--- ASSIGNMENT ---
Render the data from its first line through the line containing "reply-line-2: يسعدنا اننا نفوز وبالعافية عليكم is", both included, as a JSON list of strings with one string per line. Skip blank lines and leave out the pictures.

Saved entries:
☆ ☆ ☆ ☆ ☆ ☆ ☆
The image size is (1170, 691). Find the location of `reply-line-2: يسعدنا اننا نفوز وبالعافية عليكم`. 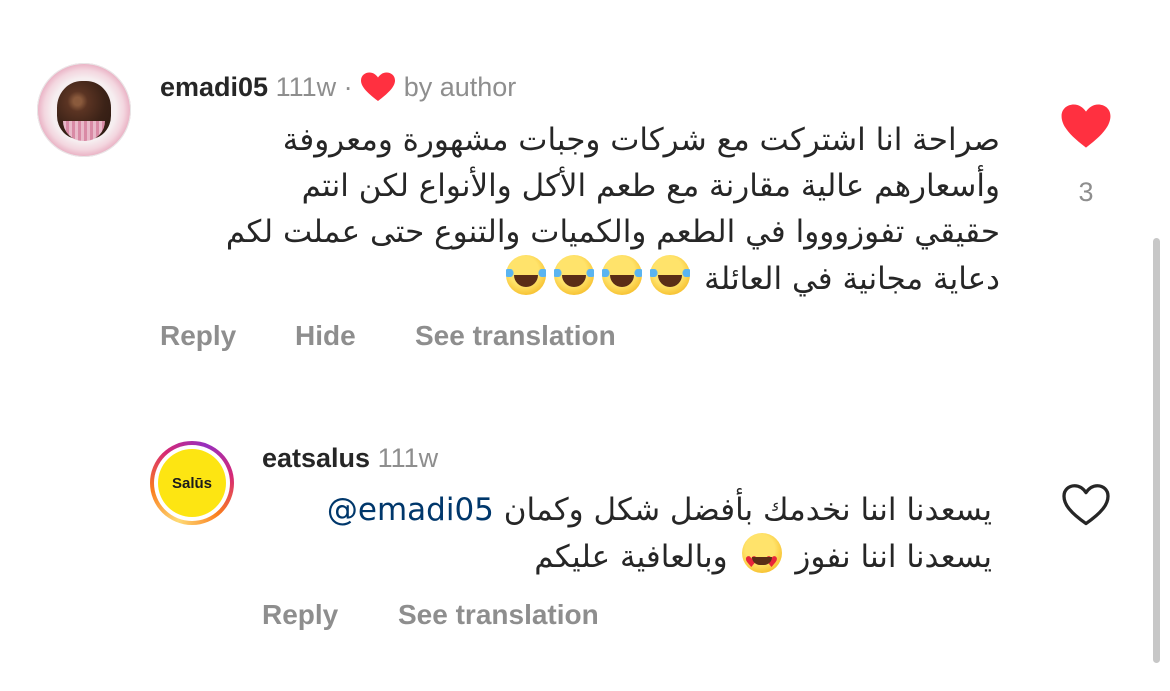

reply-line-2: يسعدنا اننا نفوز وبالعافية عليكم is located at coordinates (627, 559).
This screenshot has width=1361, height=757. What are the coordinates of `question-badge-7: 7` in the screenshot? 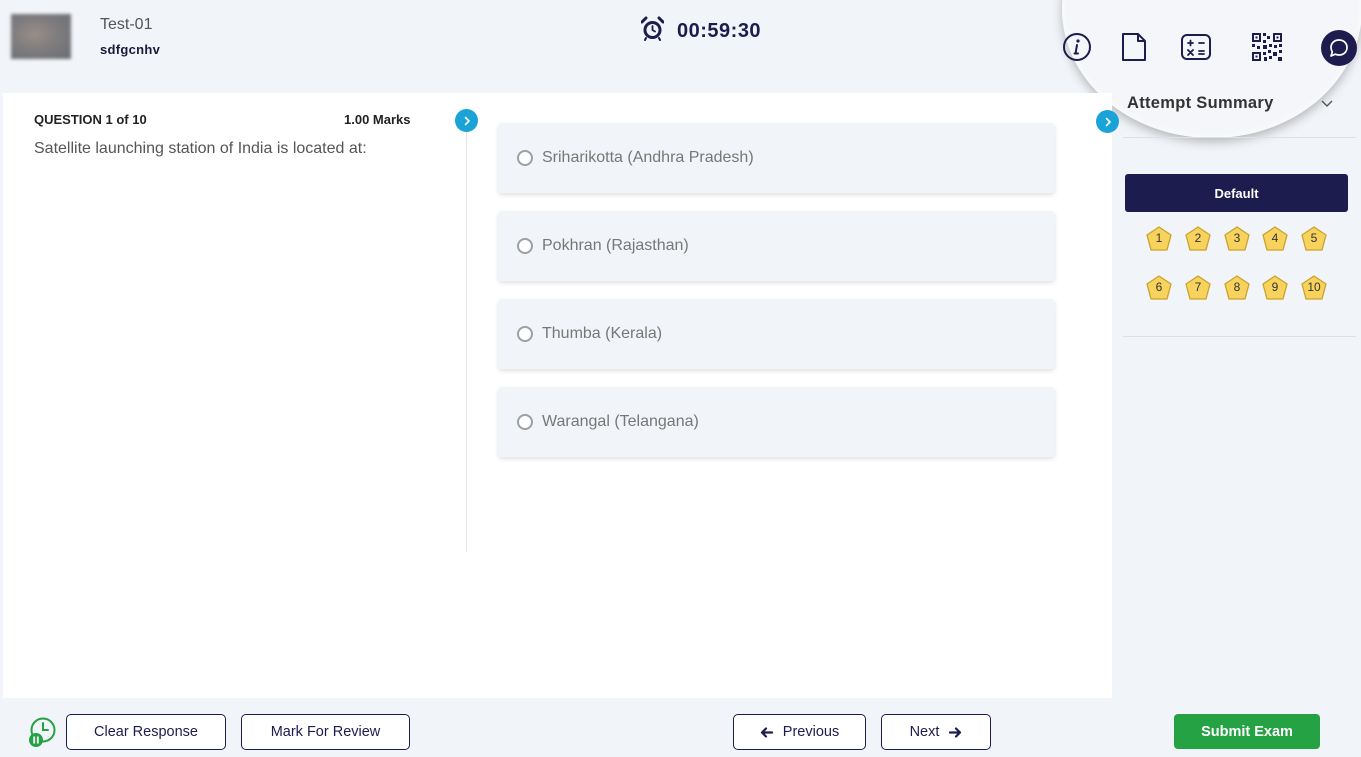 It's located at (1198, 288).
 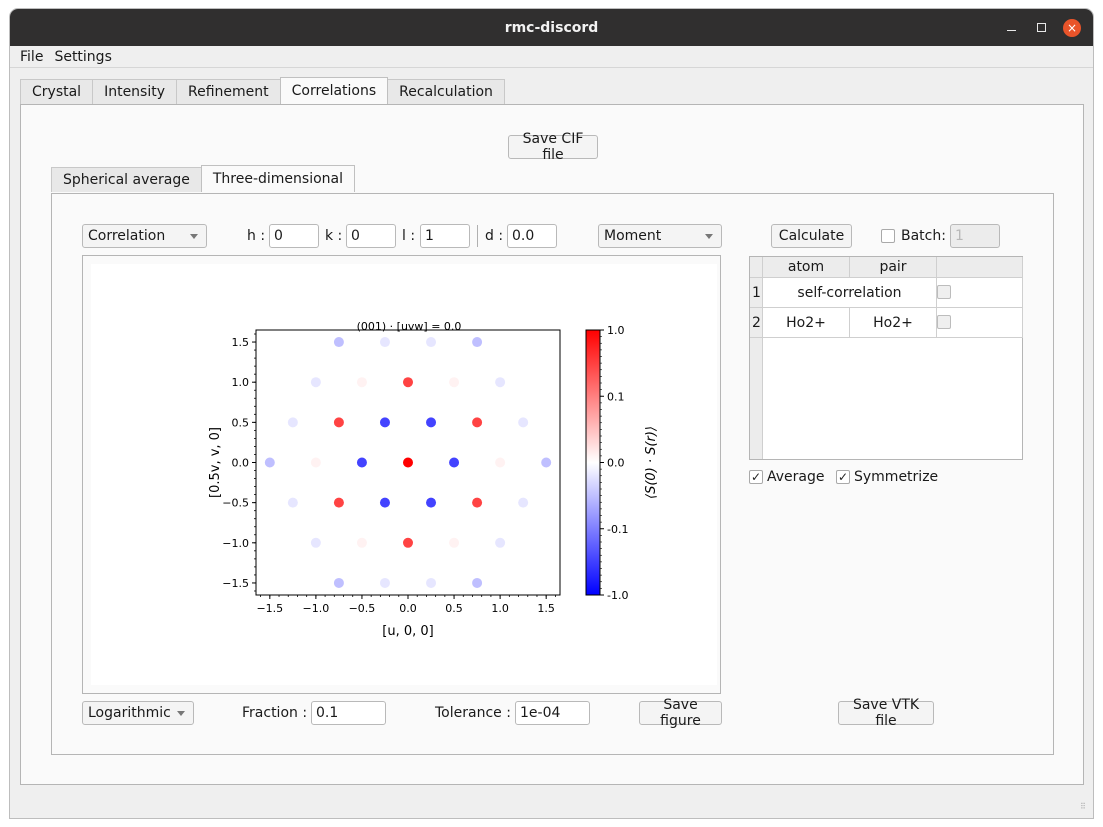 What do you see at coordinates (278, 178) in the screenshot?
I see `subtab-three-dimensional: Three-dimensional` at bounding box center [278, 178].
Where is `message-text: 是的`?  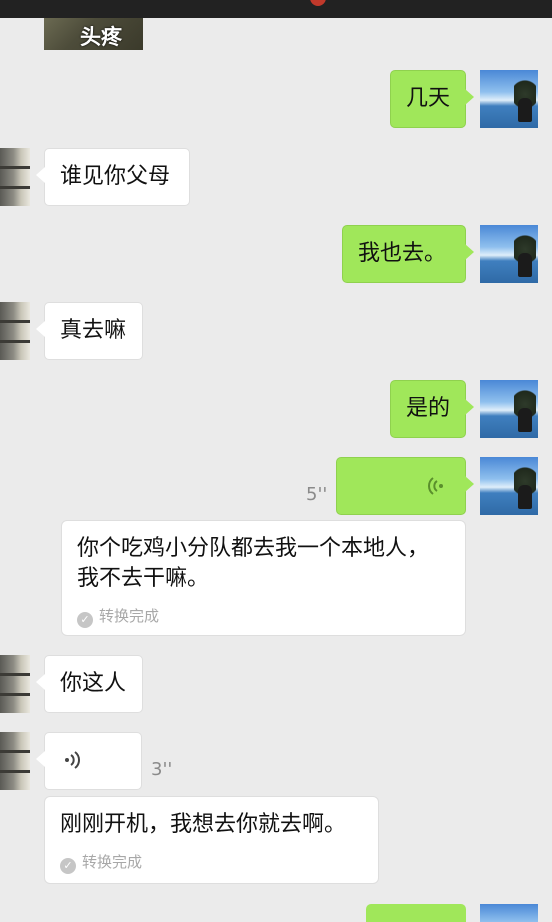
message-text: 是的 is located at coordinates (428, 408).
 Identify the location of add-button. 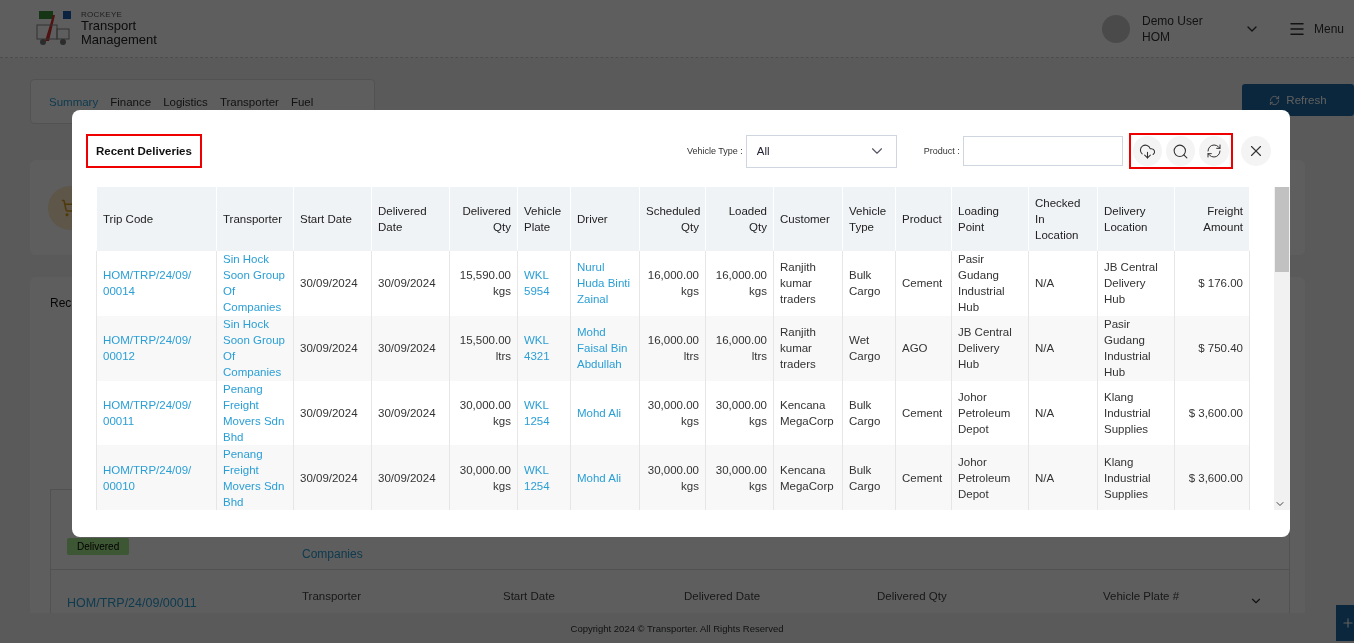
☆ ☆ ☆ ☆ ☆ ☆ ☆
--- EXERCISE ANSWER ---
[
  "The image size is (1170, 691). Find the location of `reply-line-2: يسعدنا اننا نفوز وبالعافية عليكم`. ",
  "reply-line-2: يسعدنا اننا نفوز وبالعافية عليكم is located at coordinates (627, 559)."
]